▶ [Task brief]: Below is a block of records. Copy every line in it that contains the word "Plans".

(Record excerpts)

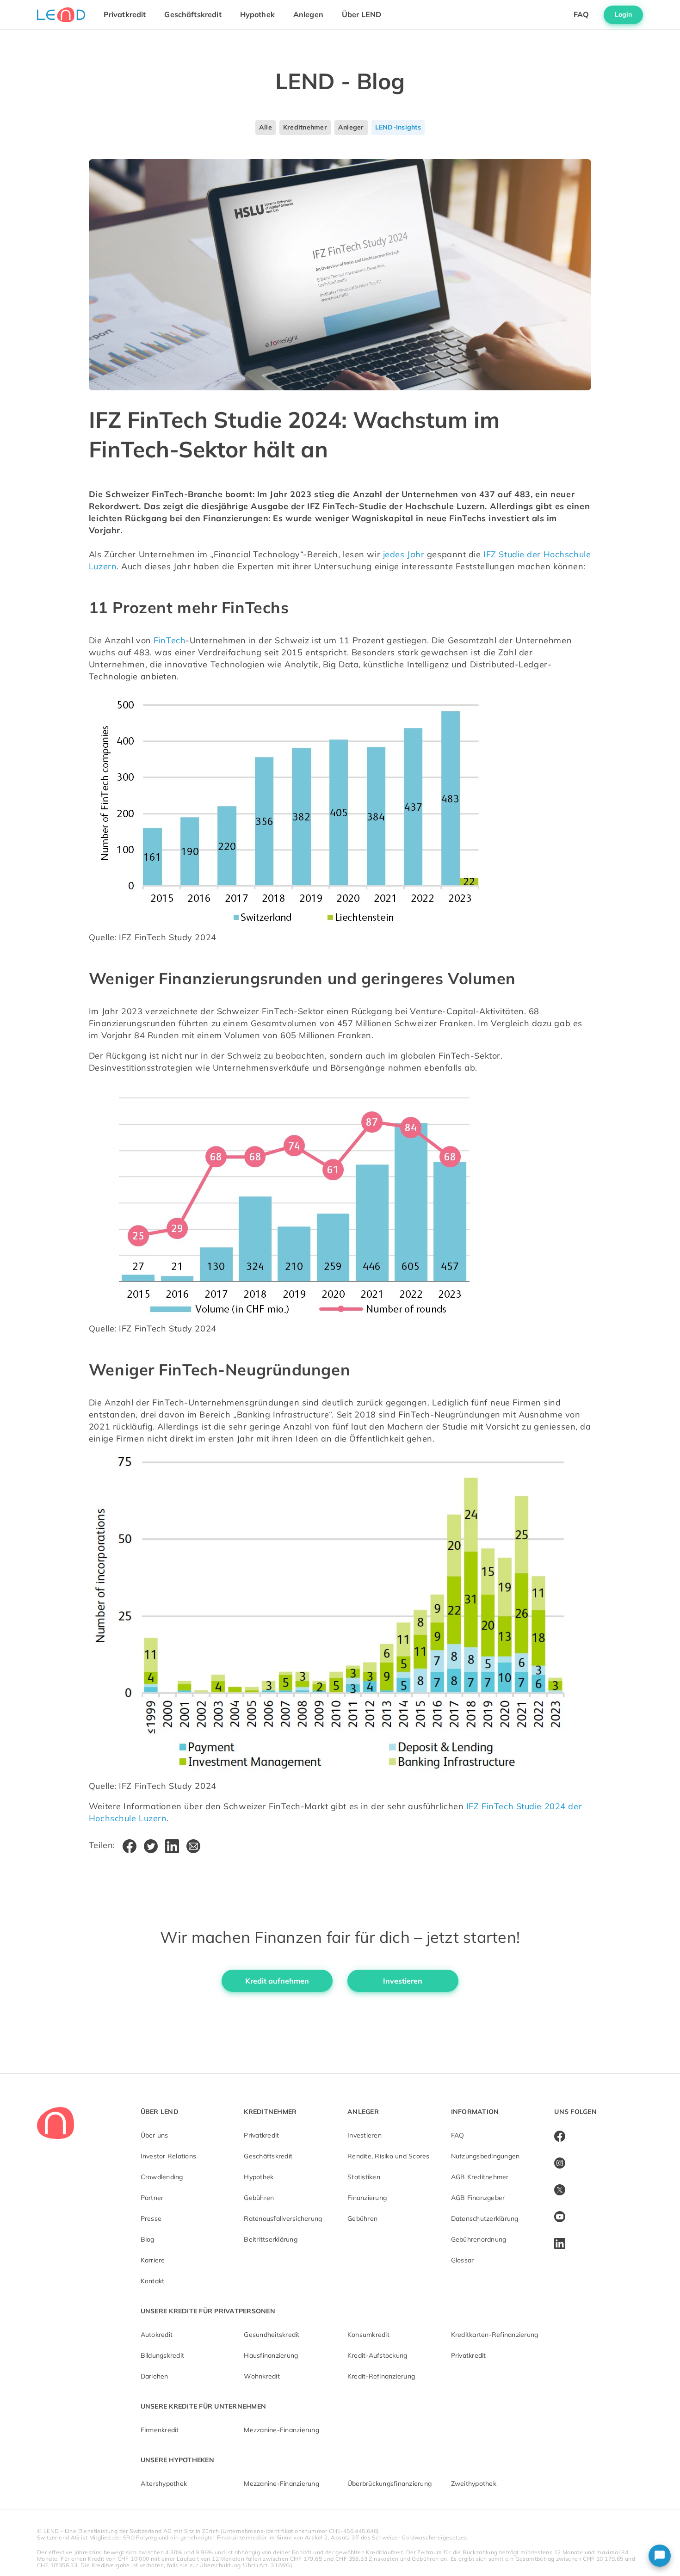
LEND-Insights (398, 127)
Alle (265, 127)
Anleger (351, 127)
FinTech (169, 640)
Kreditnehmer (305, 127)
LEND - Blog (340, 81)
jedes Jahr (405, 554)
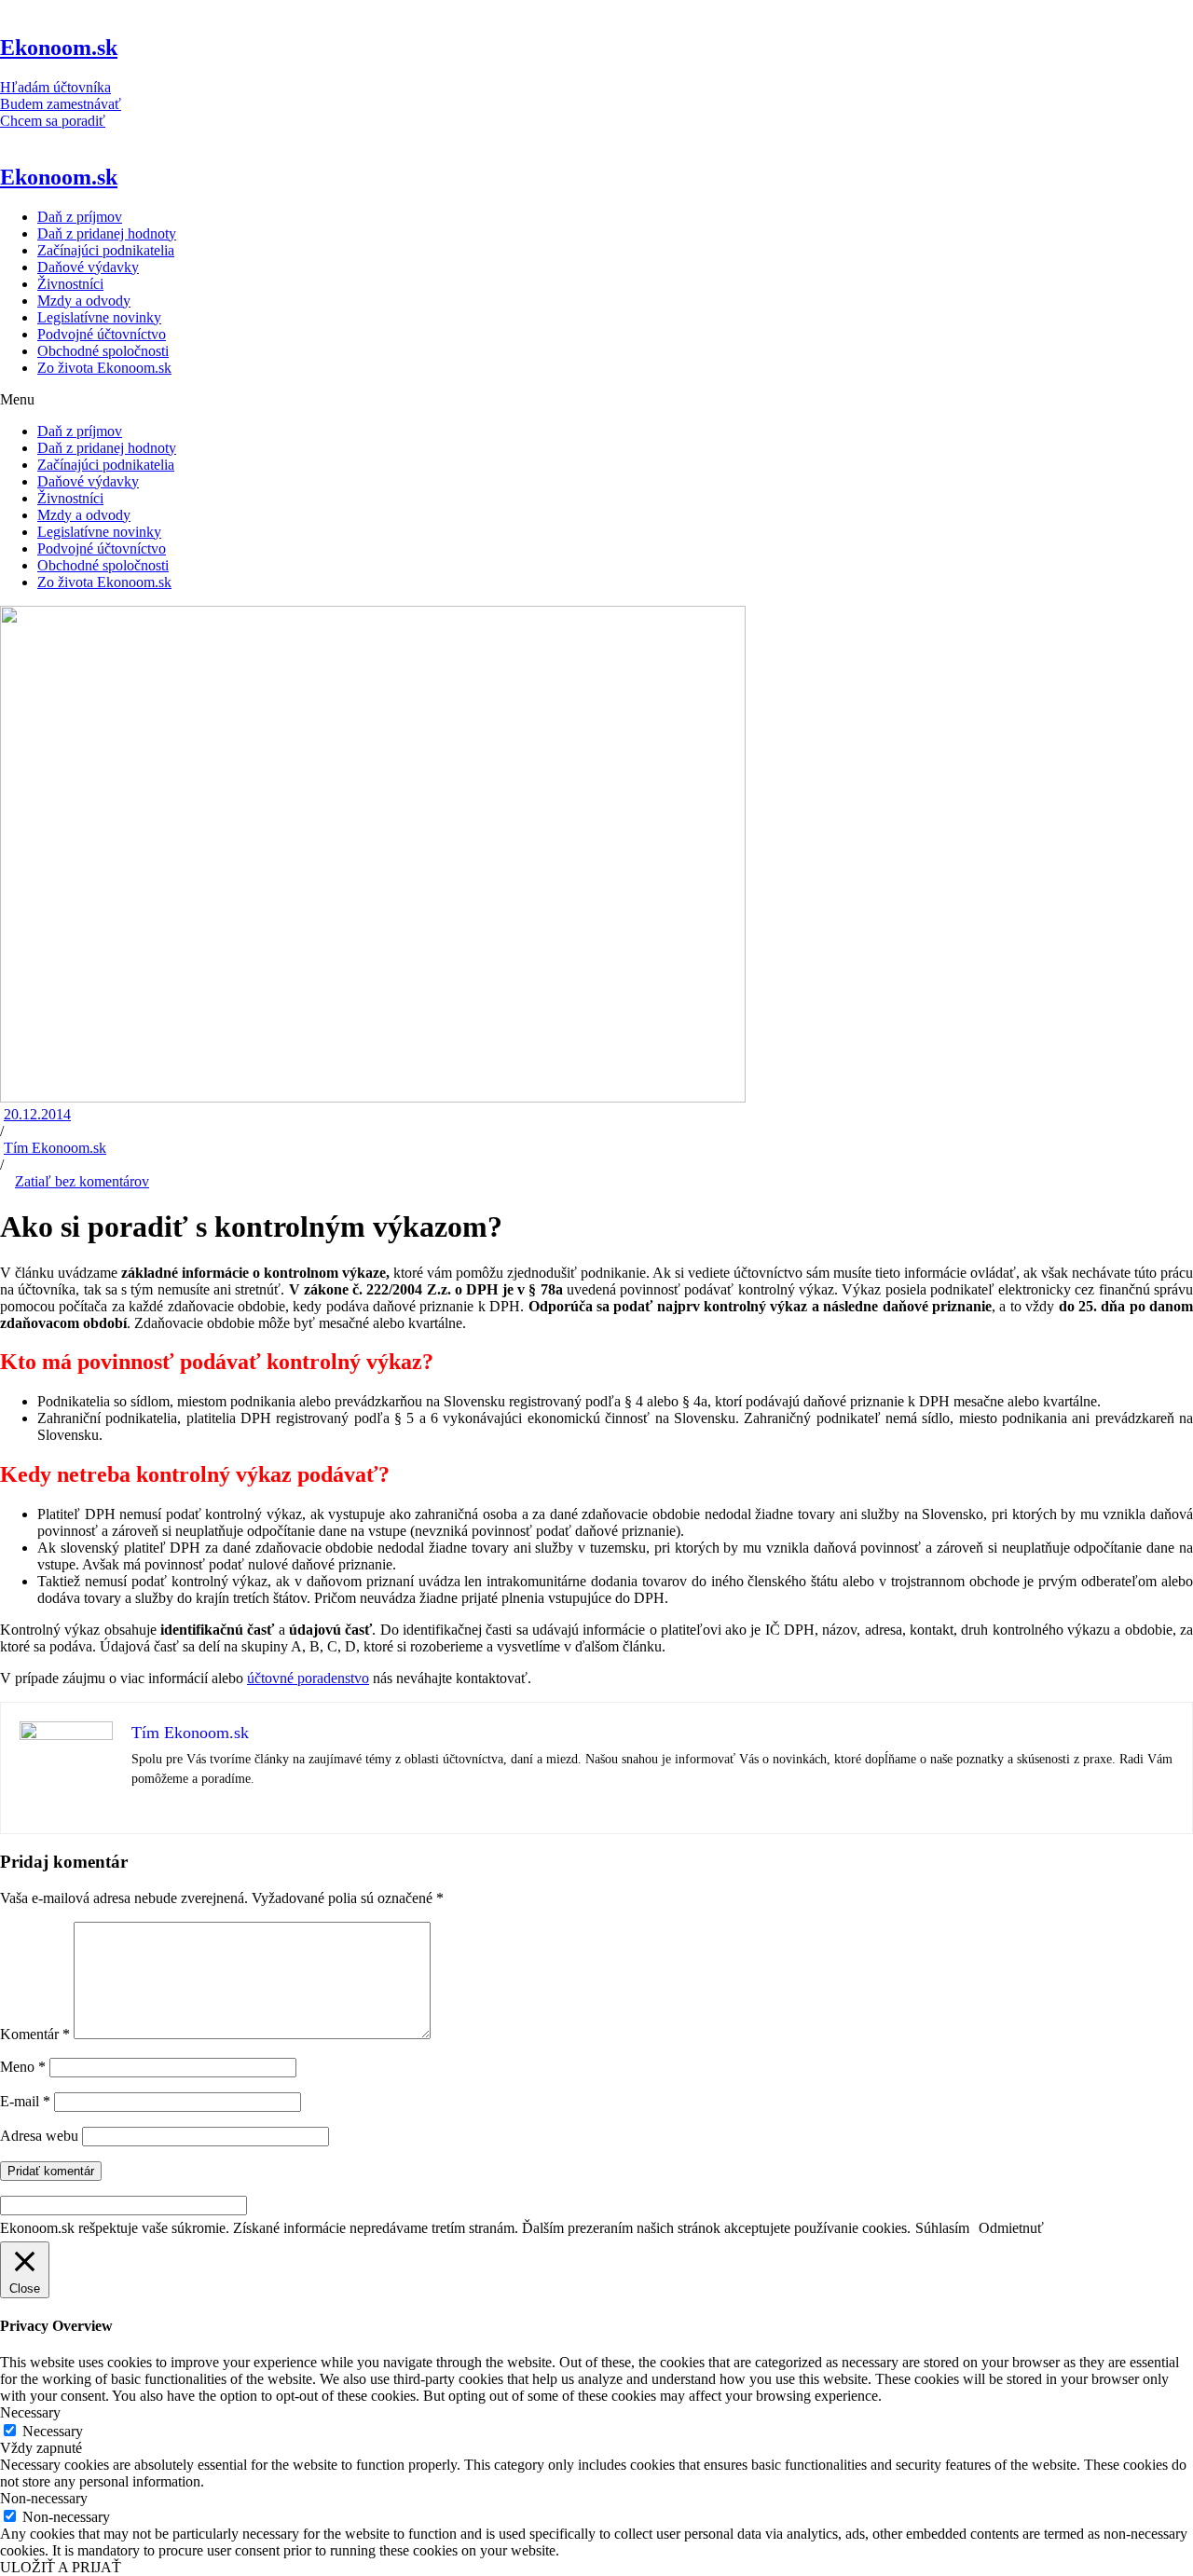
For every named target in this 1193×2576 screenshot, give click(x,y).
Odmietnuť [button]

(End Record excerpts)
(Record excerpts)

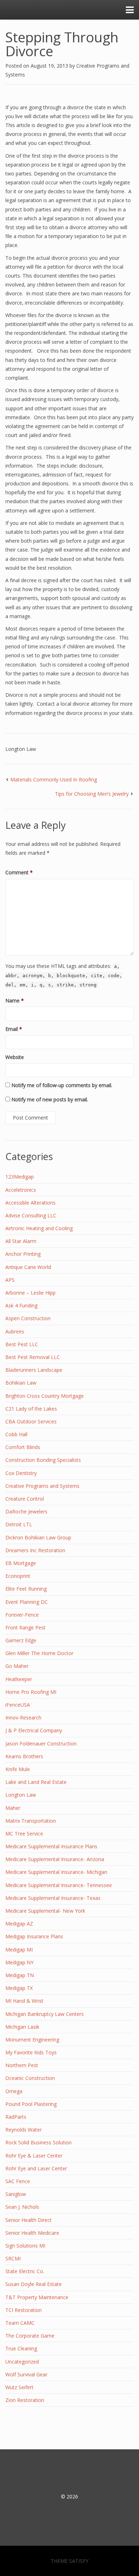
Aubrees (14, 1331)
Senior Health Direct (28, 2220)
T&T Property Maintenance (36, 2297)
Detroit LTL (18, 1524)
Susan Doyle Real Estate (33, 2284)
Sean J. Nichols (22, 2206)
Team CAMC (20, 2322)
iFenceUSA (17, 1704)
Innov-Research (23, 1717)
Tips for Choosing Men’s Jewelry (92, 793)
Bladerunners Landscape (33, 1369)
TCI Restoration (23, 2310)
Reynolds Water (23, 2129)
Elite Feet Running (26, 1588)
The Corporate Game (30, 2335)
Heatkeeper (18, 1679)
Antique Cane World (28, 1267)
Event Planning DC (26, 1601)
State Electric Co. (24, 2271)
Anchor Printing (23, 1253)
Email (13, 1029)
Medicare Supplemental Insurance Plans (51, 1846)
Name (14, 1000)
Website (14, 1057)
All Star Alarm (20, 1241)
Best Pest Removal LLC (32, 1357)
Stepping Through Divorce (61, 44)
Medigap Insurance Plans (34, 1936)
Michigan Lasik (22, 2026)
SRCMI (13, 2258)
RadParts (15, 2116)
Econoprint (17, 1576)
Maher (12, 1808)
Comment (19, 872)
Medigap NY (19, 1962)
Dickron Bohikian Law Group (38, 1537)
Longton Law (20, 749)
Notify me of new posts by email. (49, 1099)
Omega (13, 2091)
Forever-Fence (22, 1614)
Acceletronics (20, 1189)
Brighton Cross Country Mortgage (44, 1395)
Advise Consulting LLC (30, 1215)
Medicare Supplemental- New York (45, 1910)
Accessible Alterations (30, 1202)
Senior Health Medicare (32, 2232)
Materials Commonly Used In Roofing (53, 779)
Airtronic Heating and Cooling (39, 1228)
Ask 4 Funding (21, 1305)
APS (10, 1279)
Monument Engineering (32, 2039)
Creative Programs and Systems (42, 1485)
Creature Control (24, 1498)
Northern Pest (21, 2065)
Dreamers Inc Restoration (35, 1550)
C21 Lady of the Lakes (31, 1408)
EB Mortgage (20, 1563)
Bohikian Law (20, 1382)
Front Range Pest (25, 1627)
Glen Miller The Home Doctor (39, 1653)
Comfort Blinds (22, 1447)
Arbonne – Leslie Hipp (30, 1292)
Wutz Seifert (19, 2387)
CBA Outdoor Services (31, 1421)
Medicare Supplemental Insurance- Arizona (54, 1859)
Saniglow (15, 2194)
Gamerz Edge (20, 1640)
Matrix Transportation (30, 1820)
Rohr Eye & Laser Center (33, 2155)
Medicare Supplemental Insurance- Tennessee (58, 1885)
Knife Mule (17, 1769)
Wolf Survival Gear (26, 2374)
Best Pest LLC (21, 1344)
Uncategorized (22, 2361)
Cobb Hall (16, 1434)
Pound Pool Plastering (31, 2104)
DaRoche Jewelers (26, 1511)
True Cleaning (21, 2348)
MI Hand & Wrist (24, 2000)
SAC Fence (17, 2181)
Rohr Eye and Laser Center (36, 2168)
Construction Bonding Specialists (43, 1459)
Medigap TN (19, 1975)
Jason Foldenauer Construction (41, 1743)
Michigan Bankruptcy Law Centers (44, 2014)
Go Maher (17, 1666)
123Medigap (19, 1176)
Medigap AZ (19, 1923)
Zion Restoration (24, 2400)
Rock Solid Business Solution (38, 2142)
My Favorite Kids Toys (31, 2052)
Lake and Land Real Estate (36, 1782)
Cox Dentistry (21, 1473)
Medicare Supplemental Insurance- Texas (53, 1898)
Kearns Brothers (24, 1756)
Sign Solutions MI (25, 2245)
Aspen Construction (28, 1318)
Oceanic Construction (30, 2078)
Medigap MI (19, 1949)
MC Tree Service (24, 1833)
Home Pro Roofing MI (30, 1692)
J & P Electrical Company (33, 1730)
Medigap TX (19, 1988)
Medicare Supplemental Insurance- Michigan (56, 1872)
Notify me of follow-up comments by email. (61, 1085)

(End Record excerpts)

▶ [Result of this exercise]:
Medicare Supplemental Insurance Plans (51, 1846)
Medigap Insurance Plans (34, 1936)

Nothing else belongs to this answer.